- Reports of cryptojacking were 23% down in the last quarter, according to a new report
- Threat intelligence firm Unit 42 reported that cryptojacking dropped for the first time since 2018
- Unit 42 says companies are better prepared to deal with such attacks days
Cryptojacking dropped 23% in the last quarter, the first such drop since 2018, despite the coronavirus pandemic boosting authorized crypto-mining activity. The drop was reported by threat intelligence firm Unit 42, who put the reduction in cryptojacking attacks down to better preparedness by companies, although they add that many are still unprepared for such attacks on their cloud infrastructure.
First Drop Since 2018
Cryptojacking is the practice of maliciously inserting code into a website so that the computational power of any users logging into that site will go towards mining cryptocurrency, typically XMR, for the hackers.

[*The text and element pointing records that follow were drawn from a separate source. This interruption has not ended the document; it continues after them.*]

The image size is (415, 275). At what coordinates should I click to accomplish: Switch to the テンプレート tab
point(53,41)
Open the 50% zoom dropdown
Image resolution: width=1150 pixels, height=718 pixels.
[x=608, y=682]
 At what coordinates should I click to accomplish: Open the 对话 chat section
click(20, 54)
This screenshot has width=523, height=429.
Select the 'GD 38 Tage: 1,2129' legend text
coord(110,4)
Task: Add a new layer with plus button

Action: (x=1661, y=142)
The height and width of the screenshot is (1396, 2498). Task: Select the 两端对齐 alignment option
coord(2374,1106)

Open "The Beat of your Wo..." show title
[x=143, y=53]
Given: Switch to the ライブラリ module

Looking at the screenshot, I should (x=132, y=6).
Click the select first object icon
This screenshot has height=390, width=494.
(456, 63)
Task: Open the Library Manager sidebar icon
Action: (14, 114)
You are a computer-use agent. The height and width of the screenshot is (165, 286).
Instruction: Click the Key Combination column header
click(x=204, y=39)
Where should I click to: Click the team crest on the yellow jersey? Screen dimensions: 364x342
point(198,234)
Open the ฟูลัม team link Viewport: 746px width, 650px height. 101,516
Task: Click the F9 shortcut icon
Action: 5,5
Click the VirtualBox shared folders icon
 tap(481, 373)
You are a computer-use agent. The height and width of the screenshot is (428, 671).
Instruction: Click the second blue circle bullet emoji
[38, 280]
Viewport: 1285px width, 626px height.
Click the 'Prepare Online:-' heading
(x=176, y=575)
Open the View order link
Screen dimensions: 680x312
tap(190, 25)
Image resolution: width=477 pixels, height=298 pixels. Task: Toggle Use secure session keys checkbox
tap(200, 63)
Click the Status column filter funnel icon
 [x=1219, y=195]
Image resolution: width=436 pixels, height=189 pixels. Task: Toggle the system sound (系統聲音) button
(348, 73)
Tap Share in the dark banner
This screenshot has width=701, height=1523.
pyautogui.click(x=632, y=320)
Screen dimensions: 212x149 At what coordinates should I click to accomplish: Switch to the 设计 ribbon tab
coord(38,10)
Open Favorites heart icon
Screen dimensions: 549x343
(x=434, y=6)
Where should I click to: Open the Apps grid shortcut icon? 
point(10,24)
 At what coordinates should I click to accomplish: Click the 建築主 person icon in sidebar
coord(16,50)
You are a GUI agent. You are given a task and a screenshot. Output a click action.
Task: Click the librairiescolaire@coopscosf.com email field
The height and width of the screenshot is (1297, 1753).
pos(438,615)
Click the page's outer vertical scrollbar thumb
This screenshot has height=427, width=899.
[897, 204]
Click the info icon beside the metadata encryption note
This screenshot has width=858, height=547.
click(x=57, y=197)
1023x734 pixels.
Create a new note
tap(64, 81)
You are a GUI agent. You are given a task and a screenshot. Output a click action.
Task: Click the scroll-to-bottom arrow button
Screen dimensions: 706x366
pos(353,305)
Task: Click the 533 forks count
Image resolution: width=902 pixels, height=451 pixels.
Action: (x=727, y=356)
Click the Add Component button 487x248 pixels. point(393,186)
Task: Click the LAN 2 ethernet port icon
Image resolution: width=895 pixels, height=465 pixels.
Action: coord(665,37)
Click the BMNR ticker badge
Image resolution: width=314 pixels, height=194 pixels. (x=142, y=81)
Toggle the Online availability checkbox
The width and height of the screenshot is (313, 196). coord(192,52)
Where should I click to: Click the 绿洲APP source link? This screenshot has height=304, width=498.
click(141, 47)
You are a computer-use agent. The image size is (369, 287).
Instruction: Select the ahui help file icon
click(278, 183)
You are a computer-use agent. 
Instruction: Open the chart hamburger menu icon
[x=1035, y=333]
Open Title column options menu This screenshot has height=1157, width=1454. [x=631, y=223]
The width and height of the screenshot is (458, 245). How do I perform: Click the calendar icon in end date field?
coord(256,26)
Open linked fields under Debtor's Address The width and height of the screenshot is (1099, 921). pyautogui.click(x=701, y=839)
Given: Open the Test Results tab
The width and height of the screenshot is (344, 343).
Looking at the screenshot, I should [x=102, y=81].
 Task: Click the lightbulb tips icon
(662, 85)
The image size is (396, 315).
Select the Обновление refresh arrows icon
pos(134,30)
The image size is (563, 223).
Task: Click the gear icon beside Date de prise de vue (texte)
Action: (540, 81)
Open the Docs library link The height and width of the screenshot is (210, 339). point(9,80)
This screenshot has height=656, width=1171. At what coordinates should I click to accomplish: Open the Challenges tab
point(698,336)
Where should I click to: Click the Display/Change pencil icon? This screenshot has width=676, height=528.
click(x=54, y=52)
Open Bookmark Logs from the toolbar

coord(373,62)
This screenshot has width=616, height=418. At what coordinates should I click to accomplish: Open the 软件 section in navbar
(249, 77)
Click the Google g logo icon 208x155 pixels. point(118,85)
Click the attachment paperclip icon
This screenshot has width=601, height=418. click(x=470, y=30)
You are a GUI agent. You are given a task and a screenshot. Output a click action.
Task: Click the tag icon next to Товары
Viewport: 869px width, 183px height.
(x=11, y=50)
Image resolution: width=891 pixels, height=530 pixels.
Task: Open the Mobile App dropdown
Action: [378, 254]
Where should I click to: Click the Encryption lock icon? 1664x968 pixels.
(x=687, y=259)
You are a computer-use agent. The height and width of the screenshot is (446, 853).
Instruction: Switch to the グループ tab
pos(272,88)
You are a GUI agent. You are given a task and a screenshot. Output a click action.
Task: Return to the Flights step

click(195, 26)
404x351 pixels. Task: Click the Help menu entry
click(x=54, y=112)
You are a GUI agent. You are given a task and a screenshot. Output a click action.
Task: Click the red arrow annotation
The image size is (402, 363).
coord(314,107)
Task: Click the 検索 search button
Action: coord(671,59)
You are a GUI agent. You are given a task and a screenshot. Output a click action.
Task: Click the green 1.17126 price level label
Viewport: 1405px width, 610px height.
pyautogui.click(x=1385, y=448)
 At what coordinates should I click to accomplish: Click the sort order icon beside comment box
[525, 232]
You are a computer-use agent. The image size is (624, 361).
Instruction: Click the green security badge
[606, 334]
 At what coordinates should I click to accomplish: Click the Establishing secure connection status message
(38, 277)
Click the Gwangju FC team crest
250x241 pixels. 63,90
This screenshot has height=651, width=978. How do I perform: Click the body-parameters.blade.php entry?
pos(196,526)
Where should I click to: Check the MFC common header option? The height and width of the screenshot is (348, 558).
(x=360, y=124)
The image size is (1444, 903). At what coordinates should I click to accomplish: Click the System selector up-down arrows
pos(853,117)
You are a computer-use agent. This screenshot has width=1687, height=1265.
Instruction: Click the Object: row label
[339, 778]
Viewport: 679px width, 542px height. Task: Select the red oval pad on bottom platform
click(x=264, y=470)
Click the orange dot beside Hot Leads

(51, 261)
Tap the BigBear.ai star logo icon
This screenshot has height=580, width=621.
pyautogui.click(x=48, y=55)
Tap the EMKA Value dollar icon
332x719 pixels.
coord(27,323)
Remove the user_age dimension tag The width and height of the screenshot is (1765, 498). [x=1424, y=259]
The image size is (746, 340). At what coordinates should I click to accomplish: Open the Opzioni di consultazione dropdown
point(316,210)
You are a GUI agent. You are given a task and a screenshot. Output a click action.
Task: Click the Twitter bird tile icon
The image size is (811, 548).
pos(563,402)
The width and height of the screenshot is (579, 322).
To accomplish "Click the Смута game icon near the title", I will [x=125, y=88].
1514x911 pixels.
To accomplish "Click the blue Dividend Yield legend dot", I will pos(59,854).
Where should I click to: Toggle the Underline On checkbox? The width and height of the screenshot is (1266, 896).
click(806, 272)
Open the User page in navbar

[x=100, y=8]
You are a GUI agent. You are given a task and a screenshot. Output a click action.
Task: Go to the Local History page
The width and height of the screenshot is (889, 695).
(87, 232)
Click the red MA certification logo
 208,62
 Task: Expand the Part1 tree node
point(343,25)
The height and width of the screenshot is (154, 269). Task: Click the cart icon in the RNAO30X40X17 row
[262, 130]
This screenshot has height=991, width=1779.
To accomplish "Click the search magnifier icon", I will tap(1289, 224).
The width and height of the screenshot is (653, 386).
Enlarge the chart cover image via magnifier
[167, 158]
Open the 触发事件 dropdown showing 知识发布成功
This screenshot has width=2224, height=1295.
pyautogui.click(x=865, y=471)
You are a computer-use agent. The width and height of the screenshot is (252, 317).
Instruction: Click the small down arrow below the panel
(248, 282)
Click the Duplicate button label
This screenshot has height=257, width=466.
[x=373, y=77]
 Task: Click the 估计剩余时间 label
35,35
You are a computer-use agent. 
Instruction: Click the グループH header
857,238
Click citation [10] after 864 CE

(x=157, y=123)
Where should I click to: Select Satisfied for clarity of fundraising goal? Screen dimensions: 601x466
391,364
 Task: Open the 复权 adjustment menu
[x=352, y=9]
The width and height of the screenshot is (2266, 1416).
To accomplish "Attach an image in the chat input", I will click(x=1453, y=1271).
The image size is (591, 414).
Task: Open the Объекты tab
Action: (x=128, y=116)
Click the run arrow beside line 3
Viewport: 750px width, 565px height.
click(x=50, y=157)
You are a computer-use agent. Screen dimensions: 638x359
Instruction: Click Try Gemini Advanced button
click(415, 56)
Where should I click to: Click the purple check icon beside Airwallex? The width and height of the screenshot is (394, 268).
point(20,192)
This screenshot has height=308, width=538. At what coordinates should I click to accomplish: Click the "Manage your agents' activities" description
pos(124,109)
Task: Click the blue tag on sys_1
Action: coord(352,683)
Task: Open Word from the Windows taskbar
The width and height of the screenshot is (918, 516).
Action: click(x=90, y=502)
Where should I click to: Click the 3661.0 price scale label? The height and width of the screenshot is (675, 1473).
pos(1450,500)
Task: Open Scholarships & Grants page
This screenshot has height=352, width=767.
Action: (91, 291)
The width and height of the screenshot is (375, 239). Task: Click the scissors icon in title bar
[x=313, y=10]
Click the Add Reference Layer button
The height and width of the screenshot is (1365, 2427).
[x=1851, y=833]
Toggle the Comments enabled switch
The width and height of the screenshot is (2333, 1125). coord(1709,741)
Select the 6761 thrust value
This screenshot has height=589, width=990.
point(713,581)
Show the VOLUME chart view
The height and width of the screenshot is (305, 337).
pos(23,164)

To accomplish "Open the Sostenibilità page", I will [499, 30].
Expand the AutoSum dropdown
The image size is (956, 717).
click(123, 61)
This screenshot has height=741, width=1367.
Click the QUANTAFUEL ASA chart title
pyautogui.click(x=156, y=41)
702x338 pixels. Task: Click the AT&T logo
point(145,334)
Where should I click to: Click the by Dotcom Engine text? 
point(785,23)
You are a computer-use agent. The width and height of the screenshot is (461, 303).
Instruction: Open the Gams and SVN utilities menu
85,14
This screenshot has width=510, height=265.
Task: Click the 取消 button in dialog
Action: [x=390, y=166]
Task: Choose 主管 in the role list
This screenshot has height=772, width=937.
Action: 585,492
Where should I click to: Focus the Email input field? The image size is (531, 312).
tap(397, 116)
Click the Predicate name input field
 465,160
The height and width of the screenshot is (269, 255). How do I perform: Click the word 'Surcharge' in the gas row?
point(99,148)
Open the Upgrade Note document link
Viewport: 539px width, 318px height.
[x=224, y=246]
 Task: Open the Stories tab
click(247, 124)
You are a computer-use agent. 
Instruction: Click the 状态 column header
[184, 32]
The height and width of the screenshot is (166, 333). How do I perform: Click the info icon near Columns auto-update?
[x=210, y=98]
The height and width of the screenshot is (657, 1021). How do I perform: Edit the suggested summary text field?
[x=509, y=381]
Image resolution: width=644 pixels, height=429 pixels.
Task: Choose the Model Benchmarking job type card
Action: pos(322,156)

Unit 42 found that only 17% of organizations with cloud infrastructure showed symptoms of cryptojacking activity between December 2020 and February 2021, compared to 23% in July-September of last year. This is the first recorded drop since Unit 42 began tracking cryptojacking trends in 2018, a drop that Unit 42 puts down to “organizations…doing a better job of protecting against cryptojacking attacks.”
Interestingly, the Unit 42 report also shows that cryptojacking activity fluctuated during the period, increasing and decreasing in intensity in alignment with key political and economic developments related to the pandemic. This suggests that, like almost every business in the world, incentives to mine cryptocurrency were impacted by the pandemic.
Cryptojacking Report Backs Up Prior Evidence
The news that cryptojacking is on the wane backs up a Microsoft study from last August which found that cryptojacking in all forms was down 40% in 2019. In 2018 cryptojacking malware was the most sought after malware on the dark web, but it seems that the practice has fallen out of favor among hackers, who prefer other means of stealing cryptocurrency.